De la géologie à la mécanique, en passant par la biologie, l’imaginaire scientifique est un élément central de mon lexique. Tout comme les artistes de la renaissance ont voulu comprendre ce qu’il y avait « sous la peau », je m’intéresse au fonctionnement des objets, des systèmes. Cet intérêt est toutefois teinté par une vision contemporaine de l’univers, par la fin de l’utopie du « grand horloger » et d’un système immuable dont on peut définir clairement les règles, par la conscience d’un monde forgé par l’imperfection, dans lequel la dysfonction, l’échec et l’erreur jouent un rôle essentiel dans l’évolution du vivant, de l’humanité ou de l’individu.

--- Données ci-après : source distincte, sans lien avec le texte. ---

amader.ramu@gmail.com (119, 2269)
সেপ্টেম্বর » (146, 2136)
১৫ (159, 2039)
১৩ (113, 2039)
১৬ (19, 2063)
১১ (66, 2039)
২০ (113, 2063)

Mon travail se présente également comme une réflexion sur une production culturelle de moins en moins portée par l’objet mais par plutôt par une interface technologique qui tend à tout normaliser. Nous avons développé avec la technologie un rapport extrêmement familier qui laisse de moins en moins de place à l’étonnement. Ce rapport est le résultat de plusieurs siècles au cours desquels la spécialisation et le cloisonnement des disciplines ont permis des réalisations technologiques de plus en plus poussées, tout en créant une distance de plus en plus grande entre la technique et son utilisateur. Nous sommes en quelque sorte plus impressionné de voir bouger un automate que de pouvoir se géo localiser. Dans ce contexte, l’objet « bricolé » me semble donc plus pertinent que jamais.
C’est ainsi par l’approximatif, la lenteur et l’anti-performance que mon instinct me pousse à répondre aux nouveaux défis posés à l’artiste. C’est par la matière que je réponds à la dématérialisation de la culture. C’est par un dérisoire théâtre de marionnettes que je réponds au virtuel. Je veux explorer l’antithèse de la haute technologie, la fragilité de l’expérience humaine individuelle et collective par la fragilité de l’objet.